POBA, Korean insurers to buy $255 mn stake in UK motorway operator

  • 2018-03-06

Sinuous curves of M25 motorway interchange at dusk, the street lights are on and cars are travelling along the 4 layer elevated jmajor road junction.

South Korean retirement funds and insurance companies, including the Public Officials Benefit Association (POBA), are set to buy a 20% stake in the operator of London Orbital Motorway, the M25, for £184 million ($255 million), following Korean institutional investors’ $1 billion investment in the UK’s key infrastructure facilities last year.

Two South Korean brokerages — Hana Financial Investment Co. Ltd. and Hanwha Investment & Securities Co. Ltd. — recently acquired the 20% stake in the Connect Plus consortium for £109 million and £75 million pounds respectively from Balfour Beatty, an infrastructure investment group.

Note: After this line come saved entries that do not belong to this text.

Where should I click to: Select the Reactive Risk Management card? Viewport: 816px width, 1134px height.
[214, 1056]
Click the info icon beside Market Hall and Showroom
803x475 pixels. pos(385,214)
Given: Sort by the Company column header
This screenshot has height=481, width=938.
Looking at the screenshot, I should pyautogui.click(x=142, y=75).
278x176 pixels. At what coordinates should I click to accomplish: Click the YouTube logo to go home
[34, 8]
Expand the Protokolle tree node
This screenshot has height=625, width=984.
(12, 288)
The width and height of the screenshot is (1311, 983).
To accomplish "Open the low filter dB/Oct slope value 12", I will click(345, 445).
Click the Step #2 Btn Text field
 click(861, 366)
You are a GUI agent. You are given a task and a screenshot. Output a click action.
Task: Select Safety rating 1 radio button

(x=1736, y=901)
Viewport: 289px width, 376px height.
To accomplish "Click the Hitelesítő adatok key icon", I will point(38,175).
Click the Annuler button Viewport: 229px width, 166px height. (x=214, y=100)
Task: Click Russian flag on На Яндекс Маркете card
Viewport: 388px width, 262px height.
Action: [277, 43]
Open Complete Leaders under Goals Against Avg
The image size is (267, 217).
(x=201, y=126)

Now the Korean brokerage houses are reselling the stake to other domestic institutional investors for expected annual returns of around 6%, according to investment banking sources on March 4.

The 20% stake in the Connect Plus consortium is part of the 25% holding sold by Balfour Beatty to funds managed by Equitix Investment Management Limited and Dalmore Capital Limited. Balfour, one of investors in the Connect Plus consortium, had owned a 40% stake before the transactions.

Both Hana Financial and Hanwha Investment bought the equity stakes in co-investment with Equitix and Dalmore.

POBA, Hyundai Marine & Fire Insurance Co. Ltd., NongHyup Life Insurance Co. Ltd., Hanwha Life Insurance Co. Ltd., Hanwha General Insurance Co. Ltd., KB Insurance Co. Ltd. and Heungkuk Fire & Marine Insurance Co. Ltd. have decided to invest in the M25 operator at their internal investment decision committees.

Lower risk coefficients applied to infrastructure assets in developed countries, the prospect of stable returns over a longer period of time and cheaper asset prices in Britain with the pound’s decline have been attracting South Korean asset owners into Britain’s infrastructure facilities since the Brexit decision in 2016.

“In calculating risk-based capital ratios, insurance companies have to apply the risk coefficient of as much as 12% for conventional equities. In comparison, the coefficient for public infrastructure facilities in a country with a high credit rating such as Britain is just 6%, or zero,” said a source of an insurance company participating in the M25 stake investment.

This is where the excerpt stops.